# 🚀 TFT Training Quick Start

## Simplified workflow for dataset creation and model training

This notebook does two things:
1. **Generate training dataset** - Create realistic server metrics data
2. **Train TFT model** - Train the Temporal Fusion Transformer

The dashboard and inference daemon handle everything else!

---

**⏱️ Estimated Times:**
- Dataset generation (24h): ~30-60 seconds
- Dataset generation (720h): ~5-10 minutes
- Model training (10 epochs): ~3-5 hours on RTX 4090

**🎯 After Training:**
- Start system: `start_all.bat` (Windows) or `./start_all.sh` (Linux/Mac)
- Dashboard: http://localhost:8501
- API: http://localhost:8000

In [None]:
# Cell 1: Setup and Configuration
import sys
import time
from pathlib import Path

# Add src/ to Python path (works from either root or NordIQ directory)
current_dir = Path.cwd()
if current_dir.name == 'NordIQ':
    # Notebook is in NordIQ folder
    nordiq_src = (current_dir / 'src').absolute()
else:
    # Notebook is in root folder
    nordiq_src = (current_dir / 'NordIQ' / 'src').absolute()

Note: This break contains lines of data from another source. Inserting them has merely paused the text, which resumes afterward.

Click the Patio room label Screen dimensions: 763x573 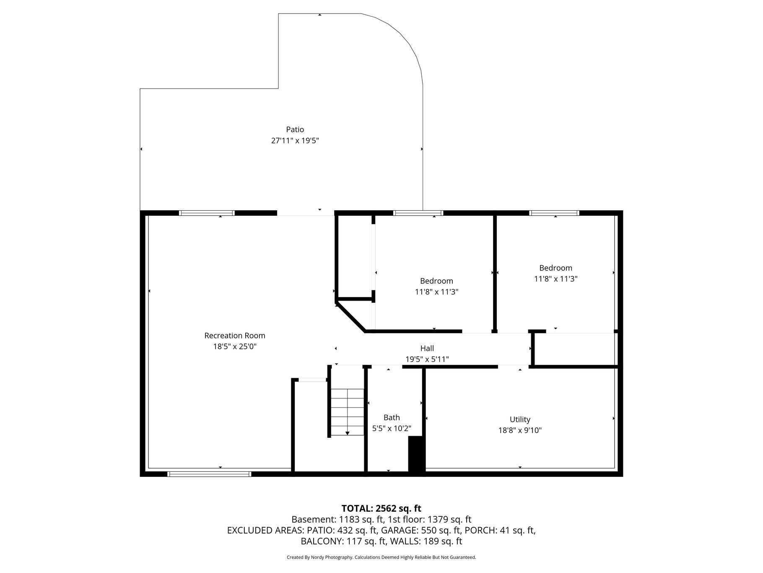coord(295,130)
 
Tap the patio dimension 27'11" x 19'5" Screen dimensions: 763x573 coord(295,141)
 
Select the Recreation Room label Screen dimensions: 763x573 coord(235,335)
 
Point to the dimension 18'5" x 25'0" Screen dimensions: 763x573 coord(235,346)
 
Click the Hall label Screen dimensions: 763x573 coord(427,348)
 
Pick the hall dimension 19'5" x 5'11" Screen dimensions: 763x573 coord(427,359)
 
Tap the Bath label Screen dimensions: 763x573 coord(392,418)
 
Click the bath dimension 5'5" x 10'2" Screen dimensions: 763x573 coord(392,429)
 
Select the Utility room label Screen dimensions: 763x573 coord(520,419)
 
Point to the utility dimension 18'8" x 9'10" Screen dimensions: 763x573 coord(520,430)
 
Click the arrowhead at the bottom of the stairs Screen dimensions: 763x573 coord(347,433)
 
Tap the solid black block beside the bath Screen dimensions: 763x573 coord(416,455)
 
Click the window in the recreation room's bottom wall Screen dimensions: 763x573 coord(209,474)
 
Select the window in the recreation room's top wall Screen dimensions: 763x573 coord(207,213)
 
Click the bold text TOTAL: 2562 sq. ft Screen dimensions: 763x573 coord(381,509)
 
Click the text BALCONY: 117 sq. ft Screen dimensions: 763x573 coord(344,541)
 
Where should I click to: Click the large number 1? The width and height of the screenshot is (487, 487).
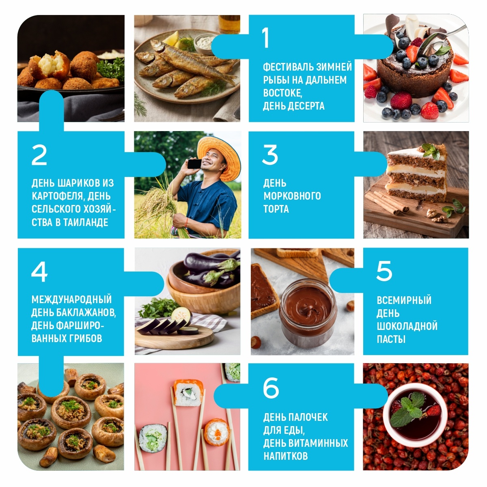tap(265, 37)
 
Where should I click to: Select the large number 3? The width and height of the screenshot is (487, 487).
tap(270, 155)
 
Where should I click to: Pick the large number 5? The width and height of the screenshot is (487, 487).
tap(384, 271)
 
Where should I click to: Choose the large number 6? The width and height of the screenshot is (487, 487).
tap(271, 388)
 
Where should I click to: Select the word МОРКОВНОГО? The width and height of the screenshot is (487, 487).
tap(292, 196)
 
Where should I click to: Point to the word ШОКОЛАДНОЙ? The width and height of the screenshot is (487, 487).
tap(407, 326)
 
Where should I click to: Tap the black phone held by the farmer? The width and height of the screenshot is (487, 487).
tap(194, 164)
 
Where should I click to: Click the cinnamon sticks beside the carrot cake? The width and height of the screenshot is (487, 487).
tap(386, 203)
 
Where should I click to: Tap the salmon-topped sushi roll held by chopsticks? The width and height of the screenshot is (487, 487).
tap(188, 393)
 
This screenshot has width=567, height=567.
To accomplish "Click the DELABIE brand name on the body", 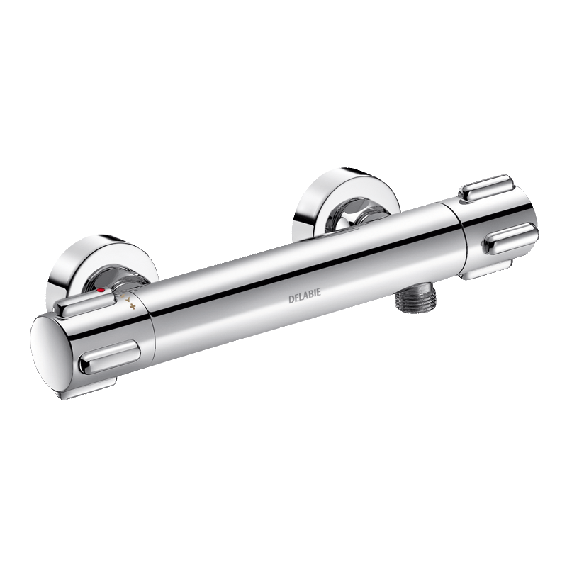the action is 305,296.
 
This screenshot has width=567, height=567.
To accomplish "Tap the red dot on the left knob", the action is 101,291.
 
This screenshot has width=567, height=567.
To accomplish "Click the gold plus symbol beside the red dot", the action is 133,307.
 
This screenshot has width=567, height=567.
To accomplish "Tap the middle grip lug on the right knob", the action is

if str(nordiq_src) not in sys.path:
    sys.path.insert(0, str(nordiq_src))

print("🎯 TFT Training System")
print("=" * 70)
print("✅ Python path configured")
print(f"📁 NordIQ source: {nordiq_src}")
print("\n🔧 Configuration:")
print("   Training directory: ./training/")
print("   Models directory: ./models/")
print("   Prediction horizon: 96 steps (8 hours)")
print("   Context length: 288 steps (24 hours)")
print("=" * 70)

---

## Cell 2: Generate Training Dataset

Creates realistic server metrics with:
- 7 server profiles (ML, DB, Web, Conductor, ETL, Risk, Generic)
- Financial market hours patterns
- 14 LINBORG-compatible metrics

**Adjust parameters below:**

In [None]:
# Cell 2: Generate Training Dataset
# Expected time: 24h=30-60s | 720h=5-10min

import sys
import time
from pathlib import Path
import pandas as pd

# Add src/ to Python path (works from either root or NordIQ directory)
current_dir = Path.cwd()
if current_dir.name == 'NordIQ':
    # Notebook is in NordIQ folder
    nordiq_src = (current_dir / 'src').absolute()
else:
    # Notebook is in root folder
    nordiq_src = (current_dir / 'NordIQ' / 'src').absolute()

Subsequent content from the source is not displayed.